ASSIGNMENT
Every line of the data must be set down exactly as shown.

Saved data entries
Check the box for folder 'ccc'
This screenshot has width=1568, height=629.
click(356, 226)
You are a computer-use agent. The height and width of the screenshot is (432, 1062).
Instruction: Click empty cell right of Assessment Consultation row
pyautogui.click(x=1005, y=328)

SOLUTION BELOW
Check the box for folder 'ccc'
This screenshot has width=1568, height=629.
click(356, 226)
You are a computer-use agent. The height and width of the screenshot is (432, 1062).
Instruction: Click empty cell right of Assessment Consultation row
pyautogui.click(x=1005, y=328)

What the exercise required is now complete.